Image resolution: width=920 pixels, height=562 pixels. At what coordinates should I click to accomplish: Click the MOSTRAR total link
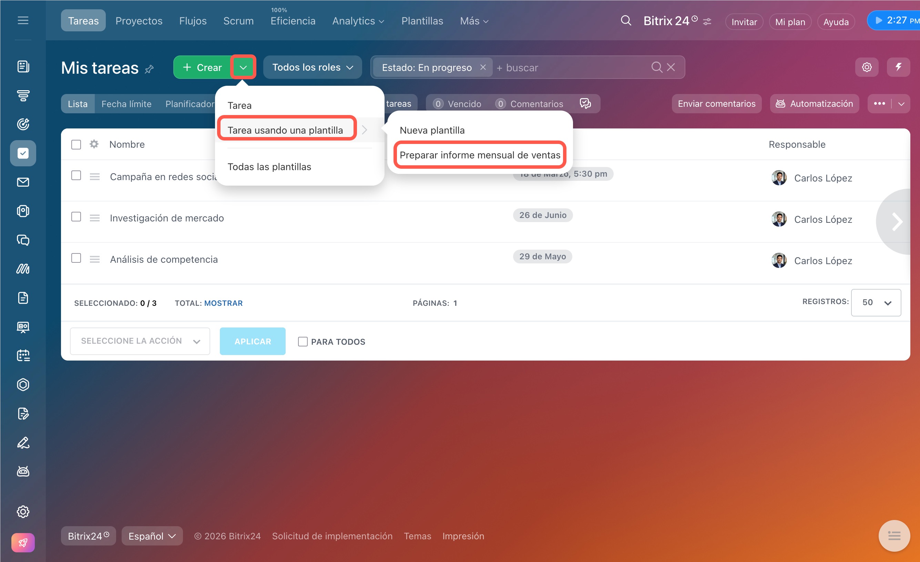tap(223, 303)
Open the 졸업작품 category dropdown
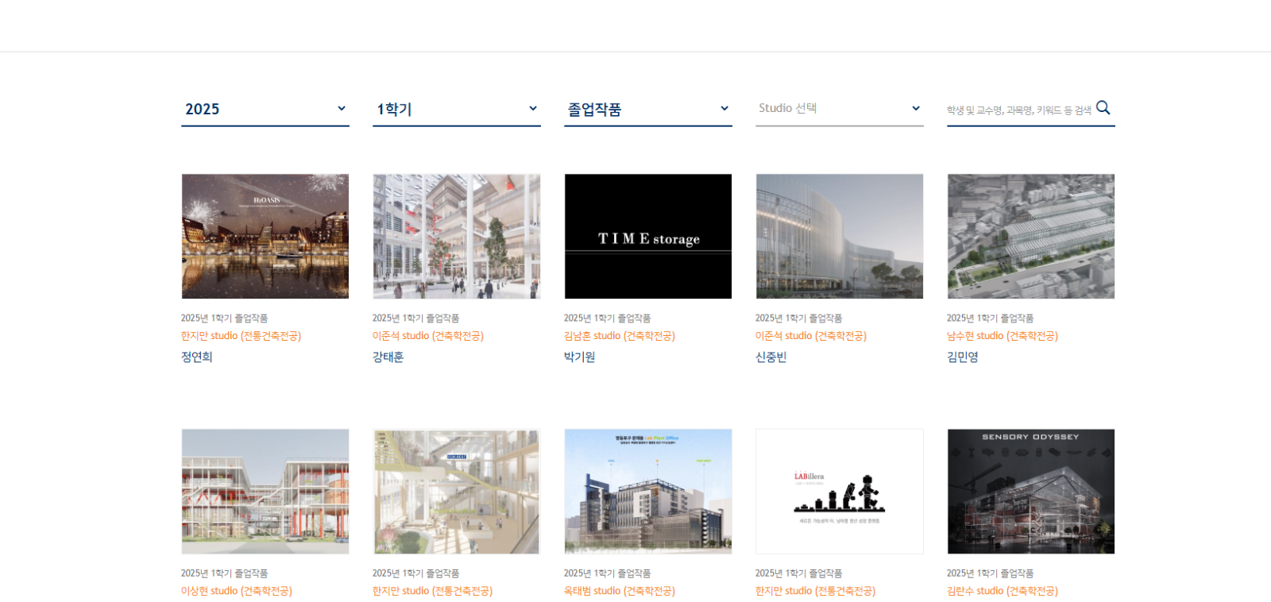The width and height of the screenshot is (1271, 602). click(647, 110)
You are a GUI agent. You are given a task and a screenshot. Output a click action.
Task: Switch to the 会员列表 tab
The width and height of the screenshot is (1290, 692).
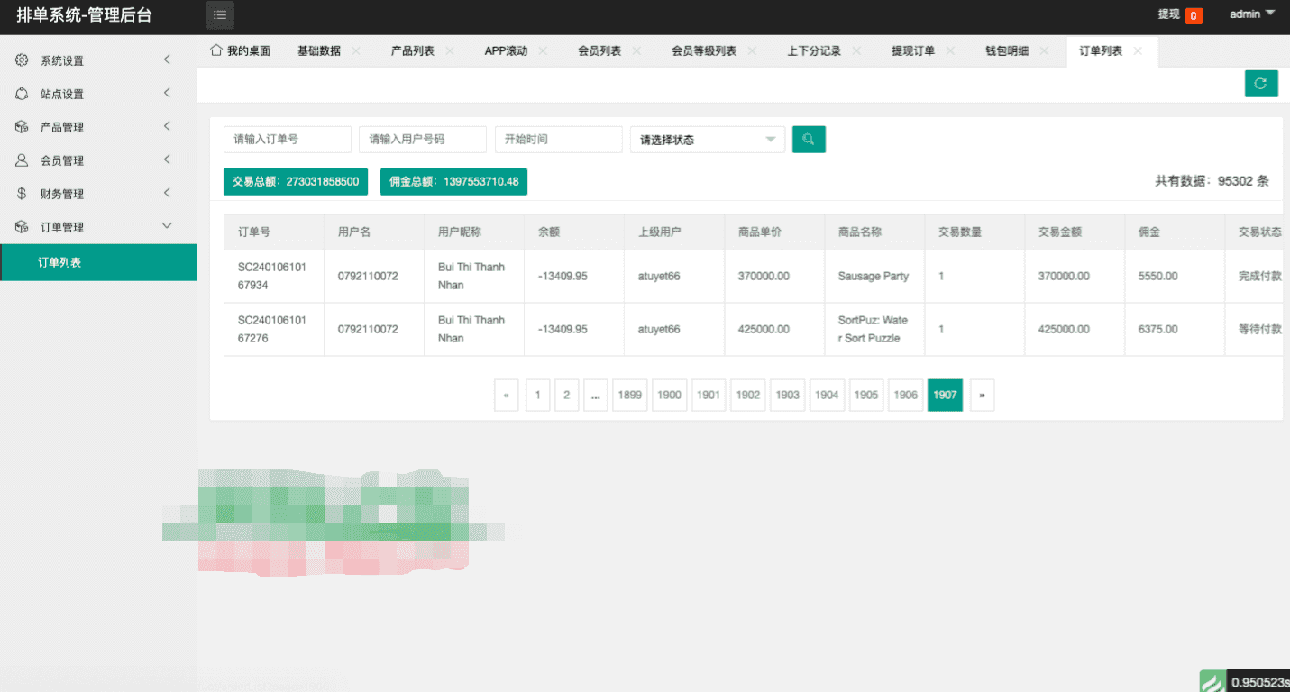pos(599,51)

::::::

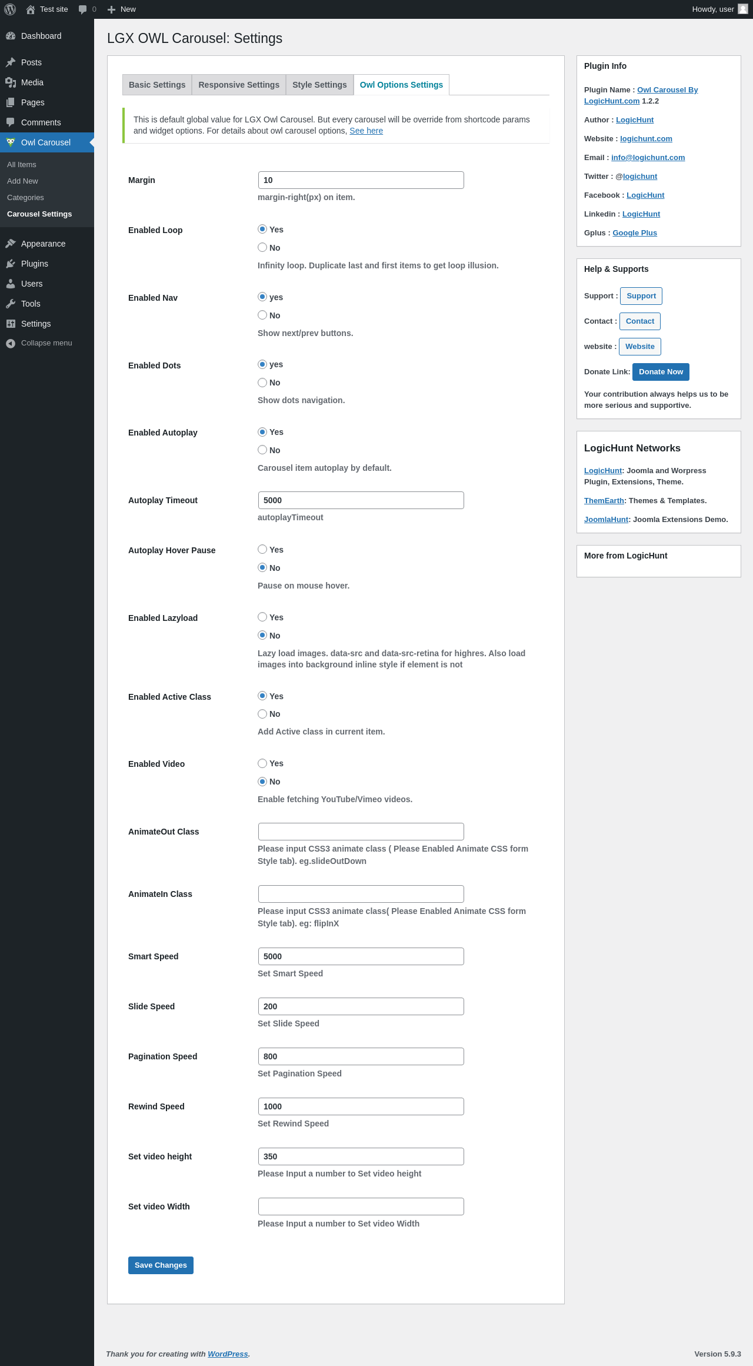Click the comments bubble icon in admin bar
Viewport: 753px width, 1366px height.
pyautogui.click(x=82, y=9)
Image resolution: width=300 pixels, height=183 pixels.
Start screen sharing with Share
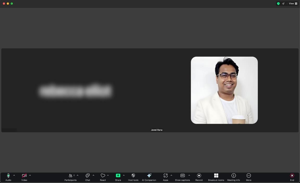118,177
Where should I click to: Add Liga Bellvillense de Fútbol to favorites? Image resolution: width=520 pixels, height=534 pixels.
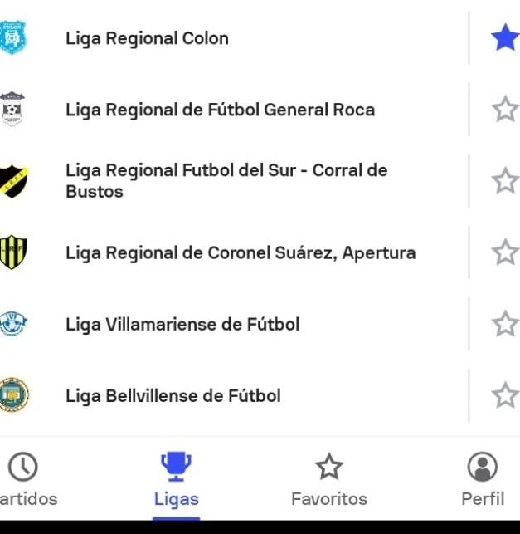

::::::

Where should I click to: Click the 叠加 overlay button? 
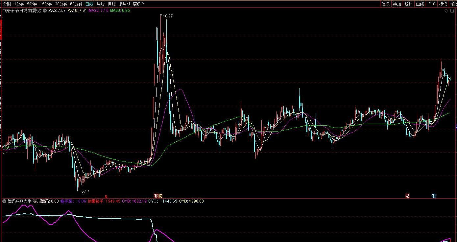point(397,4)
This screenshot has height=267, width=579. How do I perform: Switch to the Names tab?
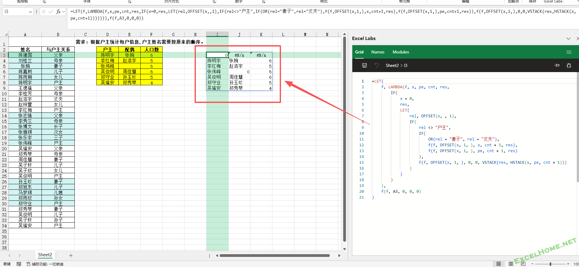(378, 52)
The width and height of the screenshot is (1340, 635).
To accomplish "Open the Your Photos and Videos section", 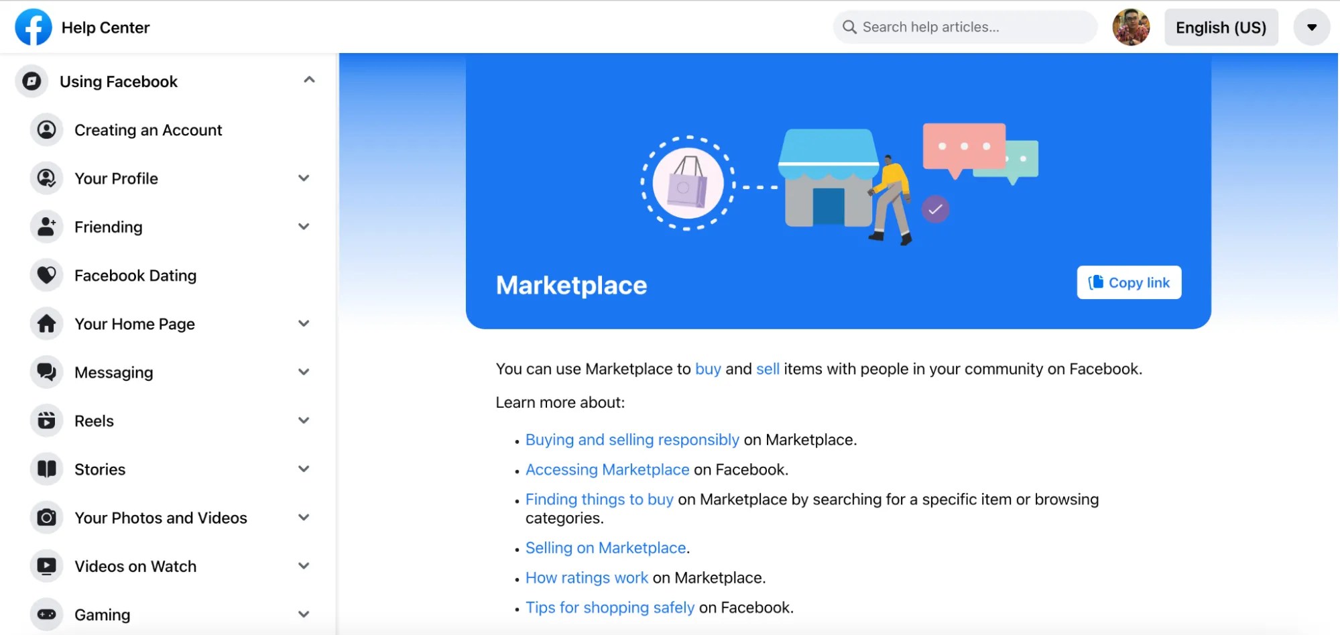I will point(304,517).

::::::

### Given instruction
Update the rows from the line with "Image resolution: width=920" through the line with "The width and height of the screenshot is (1271, 602).", replacing "dropdown" with "menu" and keeping everything else unchanged. Leave the pictures out of your answer.

### Right answer
Image resolution: width=920 pixels, height=562 pixels. At what coordinates should I click to accomplish: Click the MOSTRAR total link
tap(223, 303)
Open the 졸업작품 category menu
The width and height of the screenshot is (1271, 602). click(647, 110)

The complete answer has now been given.